What is Cardiovascular Disease (Heart Disease)? 

CVD (Heart disease)causes a waxy substance (referred to as plaque) to collect in the arteries over time. This plaque eventually deprives oxygen-rich blood from reaching necessary areas of the body. CVD also weakens the heart muscle, leading to numerous complications that can include heart failure or arrhythmias.  

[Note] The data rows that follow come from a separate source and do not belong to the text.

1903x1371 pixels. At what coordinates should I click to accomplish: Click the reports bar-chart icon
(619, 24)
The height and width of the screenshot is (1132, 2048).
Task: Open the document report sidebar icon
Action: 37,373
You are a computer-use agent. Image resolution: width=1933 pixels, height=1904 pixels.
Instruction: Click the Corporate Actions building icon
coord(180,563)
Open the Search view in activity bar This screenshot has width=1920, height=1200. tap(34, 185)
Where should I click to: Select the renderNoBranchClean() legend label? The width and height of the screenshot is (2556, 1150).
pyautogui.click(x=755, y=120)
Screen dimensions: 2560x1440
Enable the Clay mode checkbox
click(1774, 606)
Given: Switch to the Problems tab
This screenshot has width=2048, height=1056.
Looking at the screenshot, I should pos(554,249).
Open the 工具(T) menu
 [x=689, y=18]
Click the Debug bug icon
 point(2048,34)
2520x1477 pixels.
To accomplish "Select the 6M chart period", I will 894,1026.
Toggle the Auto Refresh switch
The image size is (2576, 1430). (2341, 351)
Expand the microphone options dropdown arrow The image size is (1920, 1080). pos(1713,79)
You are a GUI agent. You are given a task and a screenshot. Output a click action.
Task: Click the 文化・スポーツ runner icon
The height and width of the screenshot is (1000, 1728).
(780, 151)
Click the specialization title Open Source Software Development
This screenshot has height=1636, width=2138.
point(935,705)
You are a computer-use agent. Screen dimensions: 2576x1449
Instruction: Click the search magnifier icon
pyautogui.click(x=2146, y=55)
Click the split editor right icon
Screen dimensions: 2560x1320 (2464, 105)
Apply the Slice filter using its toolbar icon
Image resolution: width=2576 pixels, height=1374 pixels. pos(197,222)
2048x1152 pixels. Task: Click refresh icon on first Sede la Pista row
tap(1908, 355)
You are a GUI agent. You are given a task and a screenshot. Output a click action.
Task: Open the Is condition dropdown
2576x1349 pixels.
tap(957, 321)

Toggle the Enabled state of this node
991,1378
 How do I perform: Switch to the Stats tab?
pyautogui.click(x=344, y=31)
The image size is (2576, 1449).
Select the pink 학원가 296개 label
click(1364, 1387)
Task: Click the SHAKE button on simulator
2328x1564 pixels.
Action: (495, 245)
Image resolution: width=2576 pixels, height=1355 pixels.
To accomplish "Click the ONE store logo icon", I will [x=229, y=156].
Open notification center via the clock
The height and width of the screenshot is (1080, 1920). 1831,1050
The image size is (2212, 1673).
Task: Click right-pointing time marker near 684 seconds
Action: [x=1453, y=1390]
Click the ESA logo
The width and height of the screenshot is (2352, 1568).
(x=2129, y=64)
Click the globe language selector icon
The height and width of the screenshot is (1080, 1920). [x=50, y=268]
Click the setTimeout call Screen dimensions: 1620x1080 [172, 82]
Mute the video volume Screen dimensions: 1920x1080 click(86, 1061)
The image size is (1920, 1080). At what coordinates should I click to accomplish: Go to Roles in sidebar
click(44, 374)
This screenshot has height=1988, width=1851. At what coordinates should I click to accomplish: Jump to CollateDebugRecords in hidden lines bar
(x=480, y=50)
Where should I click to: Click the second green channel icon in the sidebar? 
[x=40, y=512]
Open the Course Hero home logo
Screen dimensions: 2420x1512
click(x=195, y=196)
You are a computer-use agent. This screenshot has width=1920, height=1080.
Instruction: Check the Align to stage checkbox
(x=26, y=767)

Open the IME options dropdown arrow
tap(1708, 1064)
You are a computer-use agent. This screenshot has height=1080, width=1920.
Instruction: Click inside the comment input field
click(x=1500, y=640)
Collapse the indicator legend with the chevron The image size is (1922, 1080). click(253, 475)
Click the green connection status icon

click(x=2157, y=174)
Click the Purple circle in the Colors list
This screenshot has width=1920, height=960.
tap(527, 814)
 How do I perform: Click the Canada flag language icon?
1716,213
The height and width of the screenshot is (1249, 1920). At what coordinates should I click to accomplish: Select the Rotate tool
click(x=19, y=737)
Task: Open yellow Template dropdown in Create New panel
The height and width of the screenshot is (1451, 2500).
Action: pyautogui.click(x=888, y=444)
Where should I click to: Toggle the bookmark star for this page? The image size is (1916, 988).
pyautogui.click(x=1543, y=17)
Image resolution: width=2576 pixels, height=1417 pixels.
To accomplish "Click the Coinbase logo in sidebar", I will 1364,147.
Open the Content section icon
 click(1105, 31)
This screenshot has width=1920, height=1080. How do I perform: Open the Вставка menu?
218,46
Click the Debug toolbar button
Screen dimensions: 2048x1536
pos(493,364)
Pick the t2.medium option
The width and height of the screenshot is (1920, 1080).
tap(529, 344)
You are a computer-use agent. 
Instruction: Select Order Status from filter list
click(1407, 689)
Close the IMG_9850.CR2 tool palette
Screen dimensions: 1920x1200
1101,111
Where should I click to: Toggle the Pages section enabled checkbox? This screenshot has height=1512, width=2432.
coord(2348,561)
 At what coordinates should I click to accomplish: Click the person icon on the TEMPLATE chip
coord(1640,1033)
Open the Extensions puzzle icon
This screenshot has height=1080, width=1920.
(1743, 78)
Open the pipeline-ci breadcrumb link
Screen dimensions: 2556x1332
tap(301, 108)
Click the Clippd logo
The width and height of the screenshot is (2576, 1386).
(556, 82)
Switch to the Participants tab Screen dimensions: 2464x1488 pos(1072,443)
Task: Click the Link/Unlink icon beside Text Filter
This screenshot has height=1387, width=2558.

To understand the nation’s cardiovascular health, the American Heart Association tracks seven behaviors and health factors that increase the risk of CVD development. In response AHA created “Life’s Simple 7”; seven modest lifestyle changes that will make a big difference in your cardiovascular health:  

  1. Manage Blood Pressure - High blood pressure (hypertension) gradually increases the pressure of blood flowing into your arteries. By correctly managing your blood pressure, you reduce the strain on your heart, brain, eyes and kidneys.  
  2. Control Cholesterol - High Cholesterol contributes to fatty deposits that build up in your blood vessels. By controlling your cholesterol, you are helping your arteries stay clear from blockages and reducing your risk of heart attacks and strokes.  
  3. Reduce Blood Sugar - It's important to treat high blood sugar quickly to prevent future complications. High levels of blood sugar can lead to diabetes which damages your heart, kidneys, eyes and nerves. 
  4. Get Active - The World Health Organization recommends that adults aged 18-64 get at least 150 minutes of moderately-intensive physical activity throughout the week. Physical activity helps to keep your heart muscles healthy, gives you more energy, makes you feel better and can add years to your life.  
  5. Eat better - Even for people at a healthy weight, a poor diet can cause major health concerns. Eating a healthy diet assists with all the steps above, allowing you to feel positive and stay healthy.  
  6. Lose Weight - Being overweight increases the risk of heart complications, high blood pressure, and even cancer. When you lose weight, you also reduce the burden on your heart, lungs, muscles and skeleton. 
  7. Stop Smoking - Tobacco smoke contains more than 7,000 chemicals, 70 of which can cause cancer. Smoking damages blood vessels, leading individuals to develop heart disease, stroke, respiratory problems, cancer, etc. Even older smokers can reap health benefits when they quit
    smoking – it’s never too late to quit! 

 

Participate in #HeartMonth! 

Are you ready to change your habits and modify your behavior to become a healthier, happier you? Encourage your community of friends and loved ones to join you in taking steps towards a healthier lifestyle and away from CVD. Here are a few suggestions of activities that can help you build a stronger, healthier heart: 

  • Join an interactive workout class in your community 
  • Take a walk with co-workers during your lunch break 
  • Play in the yard with your family 
  • Make a pact with friends to quit smoking 
  • Host a heart-healthy potluck focused on lower sodium and fats 
  • Bike or walk to your local park  

Although heart disease remains the number one killer among Americans, it is preventable. You can lower your risks by changing unhealthy habits and behaviors. Gather your community for social support and accountability along the way. By sharing your stories and adventures on social media with the hashtag #OurHearts, you can encourage your online community as well!